# ENP Report for Friday July 30



## DBStoots (Jul 9, 2011)

Fished Friday with my buddy Mike out of Outdoor Resorts. Low tide at Chokoloskee was at 2:34 a.m. and at 4:13 a.m. at Onion Key in the back, so we knew we would have a couple hours of incoming tide to fish before the water went slack. Sunrise was at 6:50 a.m. and with an early morning moon up coinciding with the sunrise, we figured we would get an early start to try to capitalize on that high activity period. Launching around 5:45 a.m., we ran the Lopez River into the backcountry of the ENP. Winds were light and variable, and the skeeters were on fire!
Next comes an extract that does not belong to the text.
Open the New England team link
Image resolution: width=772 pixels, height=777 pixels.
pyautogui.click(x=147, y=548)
I started the morning throwing topwater (bone colored Spook, Jr.) and hooked up within the first 15 minutes along a small mangrove island in the middle of a major route. This was a big fish and she wanted to get back into the mangrove roots very badly! I horsed her out and she jumped twice before becoming unbuttoned. 
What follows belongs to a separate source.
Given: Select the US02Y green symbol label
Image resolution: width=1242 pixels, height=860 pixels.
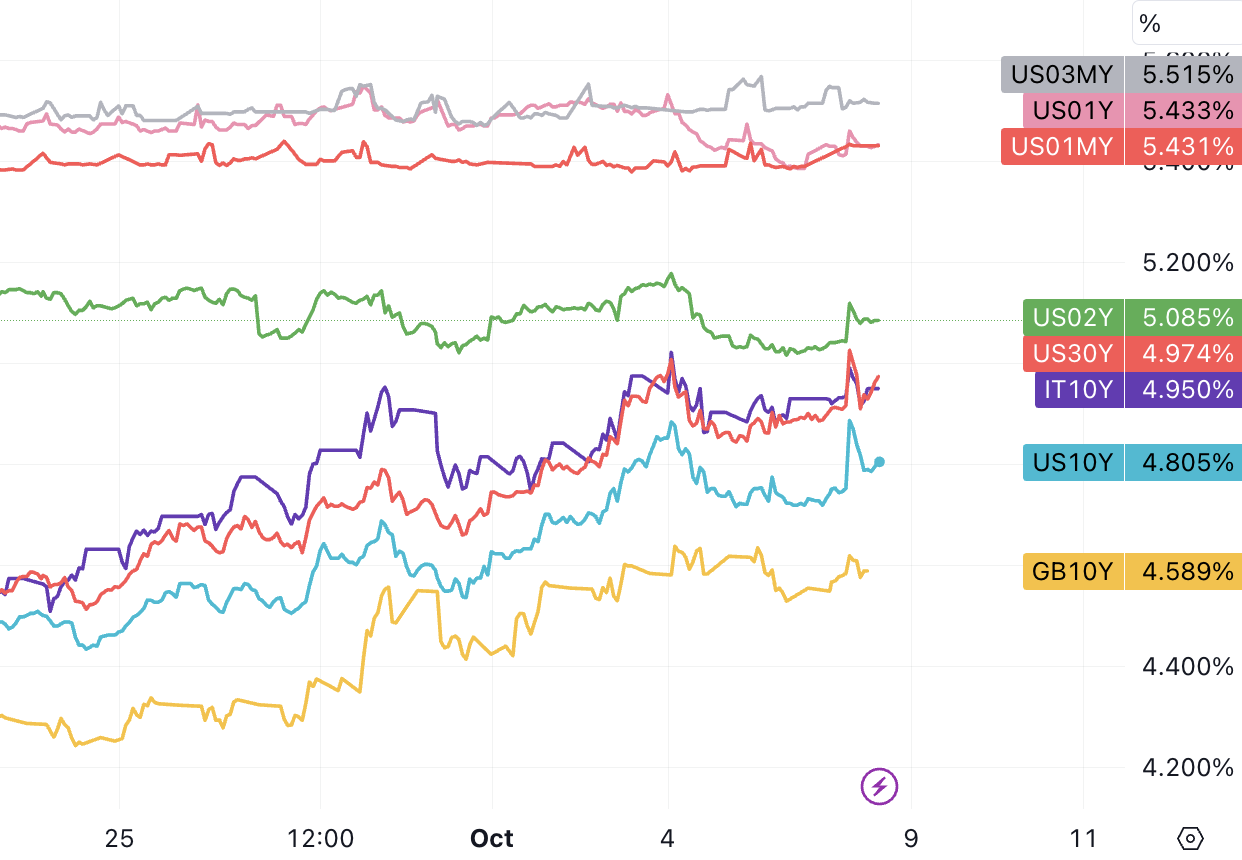Looking at the screenshot, I should (x=1073, y=318).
My fishing partner landed a half dozen smaller snook before I caught my next one--but she was a big girl! Mike had just gotten up on the pole two hours later when this one ate a 4" Slayer SST XL in cockroach color--my favorite bait for the backcountry at this time of year. After a good fight, we had her on board the Waterman for a picture or two and then revived and released the 33" fish to go make baby snook and thrill another angler one day. 
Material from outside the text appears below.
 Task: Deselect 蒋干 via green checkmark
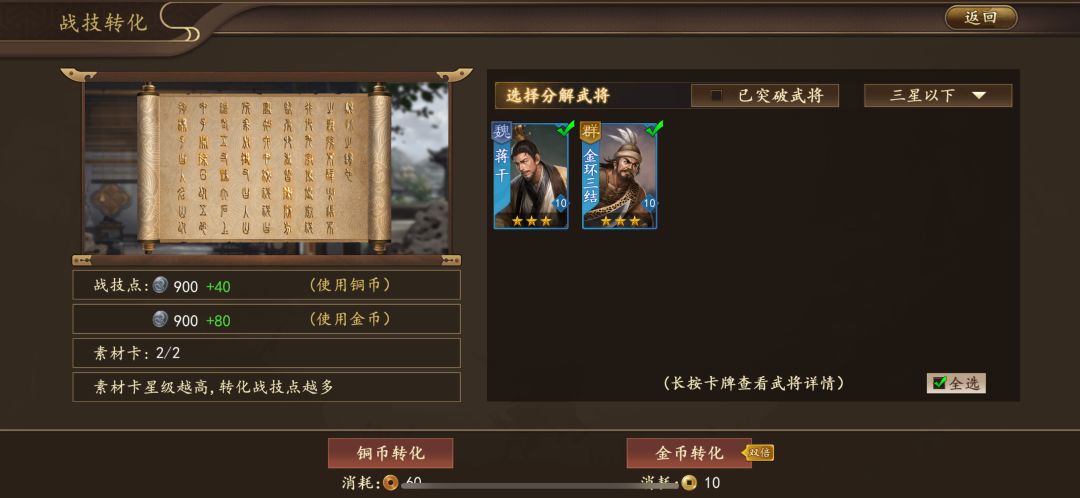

An hour after that I had my second nice snook of the day (and the only two I actually landed all day!). This one also ate the Slayer SST XL and she measured 27" to the fork.










We were off the water by 3:00 p.m. which put me back home around 4:45 with plenty of time to enjoy a beer or two and listen to some good music while cleaning up the Waterman and gear and getting her back in the barn. Overall, a great day with a real good buddy.


----------



## flynut (Sep 7, 2015)

Like it! Good post. Congrats


----------



## Seebs (Dec 21, 2011)

Great report!


----------



## Zika (Aug 6, 2015)

Great report, as always Dave. Thanks for sharing.


----------



## FMH (Aug 24, 2015)

Sounds like a nice day!


----------



## gheenoekp321 (Sep 18, 2013)

Hey I’ve always wondered what the beer ****** purpose is under the poling platform turnbuckle. 

Cool post btw I enjoy reading these!


----------



## gheenoekp321 (Sep 18, 2013)

Don’t know why it censored the beer ****** thing


----------



## DBStoots (Jul 9, 2011)

gheenoekp321 said:


> Hey I’ve always wondered what the beer **** purpose is under the poling platform turnbuckle.
> 
> Cool post btw I enjoy reading these!


To keep a fly line from tangling on the turnbuckle.


----------



## gheenoekp321 (Sep 18, 2013)

Makes sense!


----------